Bazar Bazarguruev

Personal information
- Native name: Базар Будажапович Базаргуруев
- Full name: Bazar Budazhapovich Bazarguruyev
- Nationality: Russia
- Born: January 9, 1985 (age 41) Chelutay, Agin-Buryat Okrug, Chita Oblast, RSFSR, Soviet Union
- Height: 162 cm (5 ft 4 in)

Sport
- Country: Russia Kyrgyzstan
- Sport: Wrestling
- Weight class: 60 kg
- Event: Freestyle
- Coached by: Anarbek Usenkanov Ruslan Madshinov

Achievements and titles
- Olympic finals: (2008)
- World finals: (2007)
- Regional finals: (2007) (2009)

Medal record
Men's freestyle wrestling
Representing Kyrgyzstan
Olympic Games
| Bronze medal – third place | 2008 Beijing | 60 kg |
World Championships
| Bronze medal – third place | 2007 Baku | 60 kg |
Asian Championships
| Gold medal – first place | 2007 Bishkek | 60 kg |
| Bronze medal – third place | 2009 Pattaya | 60 kg |

= Bazar Bazarguruev =

Kyrgyzstani wrestler (born 1985)

Bazar Budazhapovich Bazarguruyev (Базар Будажапович Базаргуруев; born January 9, 1985) is a male freestyle wrestler of Buryat descent from Kyrgyzstan.

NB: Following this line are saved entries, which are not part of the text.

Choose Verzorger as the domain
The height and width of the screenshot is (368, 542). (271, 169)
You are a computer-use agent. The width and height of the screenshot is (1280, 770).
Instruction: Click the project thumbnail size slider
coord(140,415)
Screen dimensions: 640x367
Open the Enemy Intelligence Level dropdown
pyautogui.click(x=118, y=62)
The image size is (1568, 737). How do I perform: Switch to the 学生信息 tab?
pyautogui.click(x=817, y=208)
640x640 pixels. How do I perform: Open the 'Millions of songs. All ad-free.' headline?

He participated in Men's freestyle 60 kg at 2008 Summer Olympics. In this competition he was ranked on 4-5 place. He lost the bronze medal fight with Kenichi Yumoto from Japan. He would later be upgraded to a bronze medal after a doping violation of a Ukrainian athlete.

He is a bronze medalist of 2007 FILA Wrestling World Championships.